Il materiale del disco è effettivamente solido, sebbene allo stesso tempo tutto è liquido come se fosse una specie di azoto subliminale e contaminato da suggestioni space e lounge che ci fanno pensare a esperienze come Future Sound of London tanto nella dance-floor funky allucinata “Fail It Till You Make It” che nel neo-soul post-futurista “4×4”. Nel disco ci sono anche due collaborazioni, con risultati forse opposti, molto convincente infatti quella con il rapper Illa J., ex Slum Village e fratello del defunto J. Dilla (“Stan Lee”), che mescola hip-hop, afro-beat e neo-soul con l’uso di tastiere anni settanta e alcuni suoni pop-psichedelici più alla moda tipo Tame Impala; francamente più debole il sound vintage e accattivante e sixties di “Black Moon”, realizzata in collaborazione con la rapper MEI.

Il corpus dell’album sono comunque un repertorio costituito da vigorose sezioni di basso, transumanesimo dub, tastiere funky e beat, vibrazioni sintetiche e arpeggi di chitarra che suonano quasi come quello che chiamavamo post-rock in “Death Of Storytelling” oppure suonano riff westernati (“Automata”).
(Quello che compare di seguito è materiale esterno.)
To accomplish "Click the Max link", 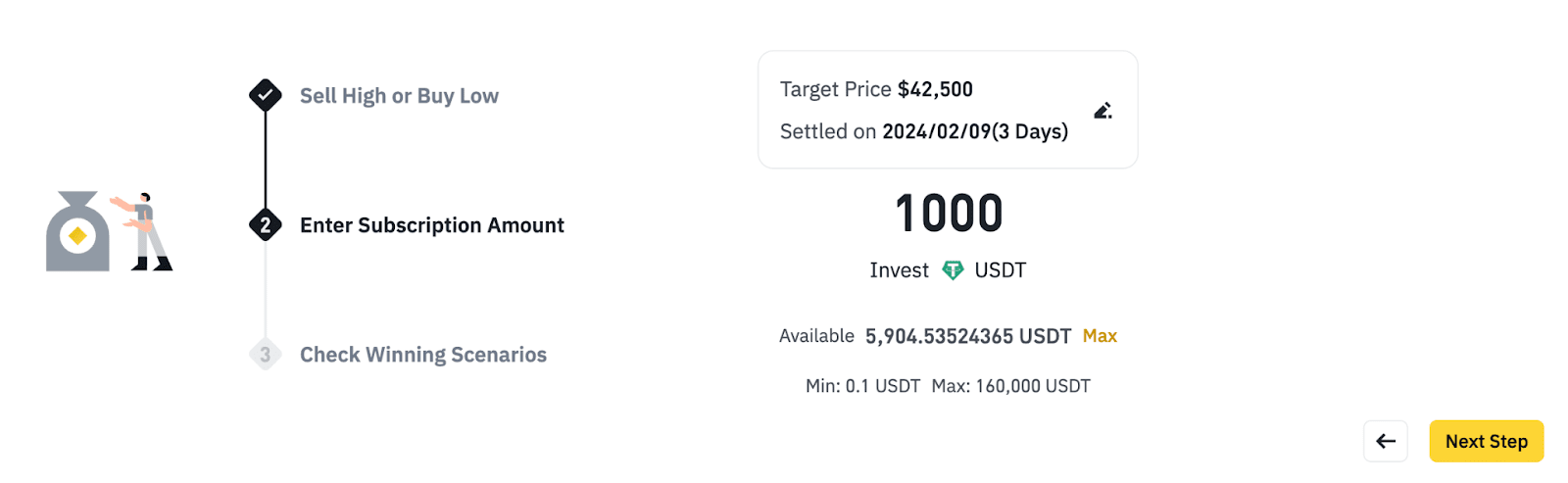I will [1100, 336].
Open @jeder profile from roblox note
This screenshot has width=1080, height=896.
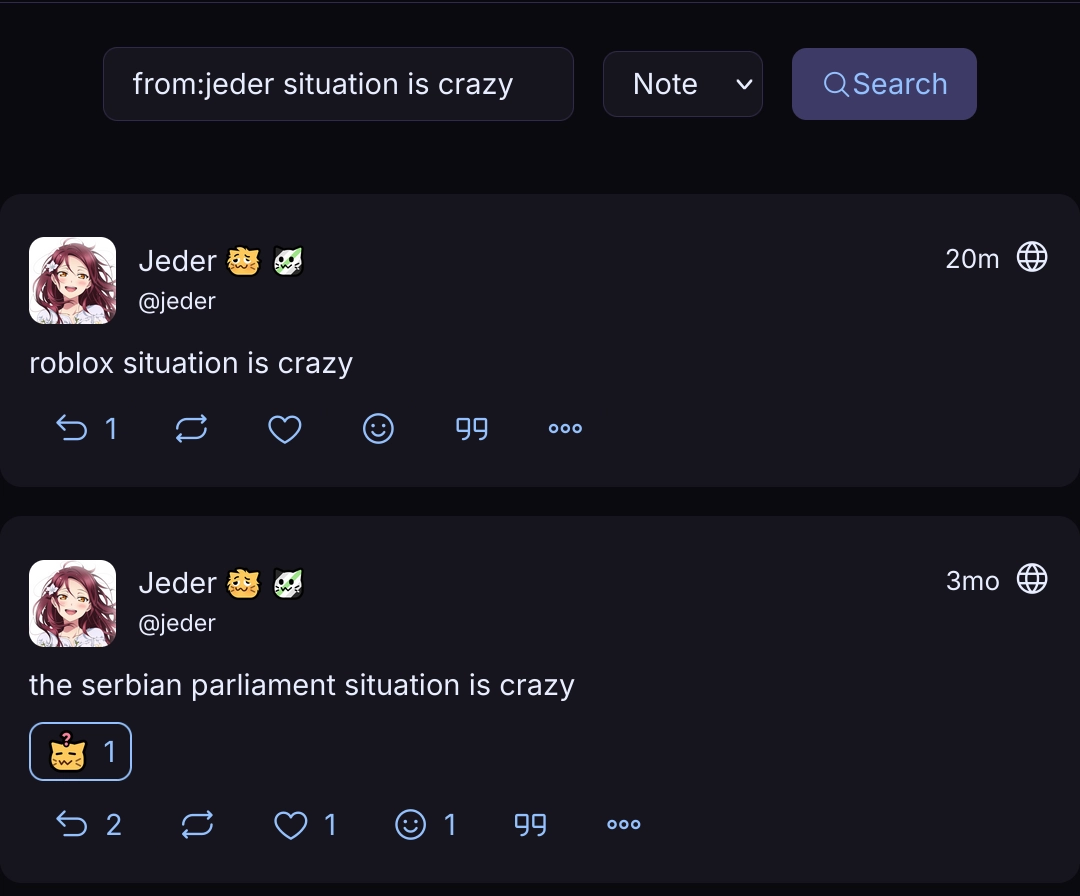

Veramente eclettico il ruolo della batteria in un disco dove il tema psichedelico, santificato con la “One Nation Under a Format” conlusiva e che inneggia chiaramente ai Funkadelic, si sente da subito con “Glory Fake Nation” che suona come i Black Angels in slow-motion; “Tom Down” sta a metà tra l’afro-beat e imperiose impennate progressive anni settanta, che caratterizzano anche il carattere maestoso di alcuni passaggi della traccia più composita del lotto, cioè “Thunderstorms”, capace di mettere assieme temi da roba tipo “Lethal Weapon” con ambient Vangelis e thrilling John Carpenter.

Forse il limite di questo disco, così come dell’intero collettivo, sta in un certo “mestiere”, diciamo così, che poi potremmo pure chiamare bravura, ma con “Momentum” sono stati superati alcuni “tabù” tipici. Se si vogliono fare ulteriori passi in avanti, il prossimo passo è lanciarsi definitivamente. Ci sono i presupposti, feedback compresi, per farlo, in fondo il pubblico che non si stanca mai è proprio quello che non va coltivato.